Jules Maigret no es un detective al uso. El famoso inspector creado por Georges Simenon no tiene la soberbia de un Hércules Poirot o un Sherlock Holmes, no hace alarde de un alto coeficiente intelectual o de una capacidad de deducción sin parangón. A diferencia de sus pares, que sienten la necesidad de mostrar ante todos su capacidad deductiva, el francés afronta los casos con un profundo respeto por los seres humanos, acercándose a los sospechosos por la vía emocional gracias a una amplia experiencia y un gran conocimiento de la psicología. Es empático, no matemático.
En la nueva adaptación que del personaje ha rodado Patrice Leconte esta diferencia quizá se ponga de relieve más que nunca. Y es que el realizador francés ha querido acercarse a Maigret desde una perspectiva psicológica mucho antes que criminológica. Para ello decide capturarlo en la última etapa de su vida, en un hastío silencioso, con achaques de la edad más somatizados que mortalmente peligrosos. Es el planteamiento del último caso de Poirot, el de Telón de Agatha Christie, y aun incluso el de una cinta bastante reciente como es Mr. Holmes (Bill Condon, Reino Unido, 2015), en la que Ian McKellen encarnaba el ocaso vital del famoso detective inglés con tierna sensibilidad y sucinta afectación.

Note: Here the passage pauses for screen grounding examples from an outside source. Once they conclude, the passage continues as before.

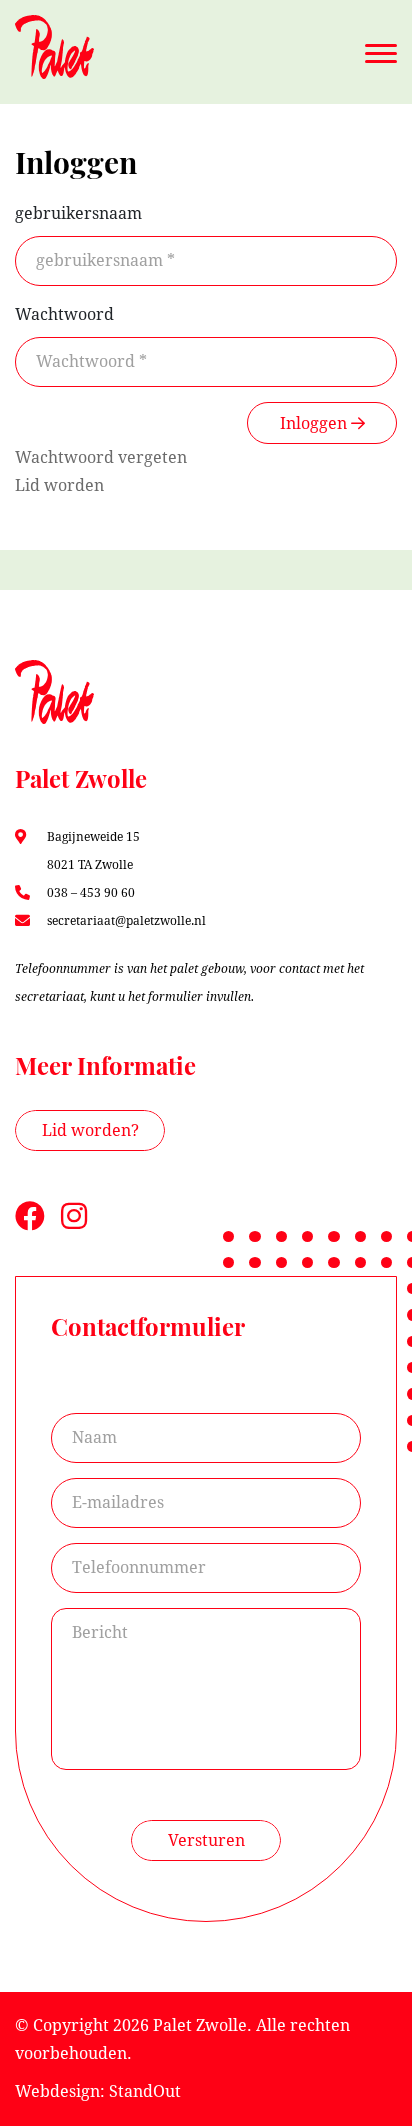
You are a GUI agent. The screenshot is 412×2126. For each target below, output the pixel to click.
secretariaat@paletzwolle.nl (126, 921)
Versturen (206, 1840)
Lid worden (59, 485)
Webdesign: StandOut (98, 2091)
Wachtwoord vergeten (101, 457)
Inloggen (315, 423)
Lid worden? (90, 1130)
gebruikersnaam (78, 213)
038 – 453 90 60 (91, 893)
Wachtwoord (64, 314)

Tráiler oficial de la película Maigret
Gérard Depardieu no está lejos del británico cuando arrastra con dificultad su cuerpo por los oscuros escenarios (‘crepusculares’ dice Leconte) por los que Maigret busca los estímulos de un mundo que ya no parece tener mucho que ofrecerle. Como alma errante que vaga por la París de los años 50, investiga el asesinato de una joven que bien podría ser su hija. La figura ausente de la primogénita es su razón para subir con dificultad escaleras, para aguantar los gratuitos, leves aunque constantes, zooms que Leconte introduce incluso cuando los personajes reposan en una morgue. Ni ese insidioso movimiento de la cámara en un ambiente triste, gris, que pide a gritos estatismo, ni la plasticidad de la imagen, más cerca de las series televisivas pre-plataformas que de la factura propia de las cuidadas intrigas de época, perturban la levedad penitente del intérprete, que consigue a sus 73 años confeccionar una presencia que no deja de notarse ni siquiera en sus silenciosas miradas.
Si bien Leconte ha decidido no acompasar el ritmo de la cámara con los tumbos de Depardieu, ha conseguido, sin embargo, dotarlo de densidad dramática a través del guion. Junto a su co-guionista Jérôme Tonnerre, guía a Maigret por alguna senda sin salida, esas que se suelen evitar cuando uno lleva un mapa, cuando entiende de cartografía, se le dan bien los números y las ecuaciones. En Maigret (Maigret et la jeune morte, Francia, 2022) no tenemos datos, números y direcciones pasando a toda velocidad ante los ojos de Benedict Cumberbatch, ni a David Suchet acariciándose con semblante reflexivo el bigote, sino a Maigret bebiendo vino blanco (y no cerveza, como hacía Charles Laughton en El hombre de la torre Eiffel (The Man on the Eiffel Tower, Burguess Meredith, EEUU, 1949)). El francés es un policía mucho más humano que, siguiendo las pistas de manera metódica y usual, se equivoca. Así, Leconte y Tonnerre deciden llevarlo hasta un taller en una poderosa, dolorosa, emotiva (y también espúrea para las exigencias de la historia) secuencia en la que con poquitas palabras se reflexiona sobre lo que significa que te arrebaten a un hijo. “Cuando pierdes a un hijo lo pierdes todo. No queda nada, solo la noche.” es lo único que el detective se lleva de un encuentro que no es resultado sino de seguir una pista falsa; su rostro, impasible pero destruido, tan solo se mueve para constatar un dolor compartido: “Lo sé, Monsieur.”
Que Leconte haya decidido dejar esta secuencia en el montaje final de este funcional y entretenido (aunque no muy destacable) largometraje, dice mucho tanto de su forma de afrontar las adaptaciones literarias como de su conocimiento de la obra de Simenon (a quien ya adaptó en el 89 con Monsieur Hire). Sabe lo que diferencia al famoso escritor belga de Christie o Doyle y se beneficia de ello (y de las tablas de Depardieu) para que su obra destaque. Es al mismo tiempo lección de guion y certeza vital: la de que tanto los callejones sin salida como los errores sin solución, por inútiles que parezcan, determinan nuestro futuro, nos empujan a implicarnos en las cosas, nos guían en este torbellino de ensayos y errores que es la vida. Y esa certeza incomunicable, ese error que nos salva, no puede calcularse.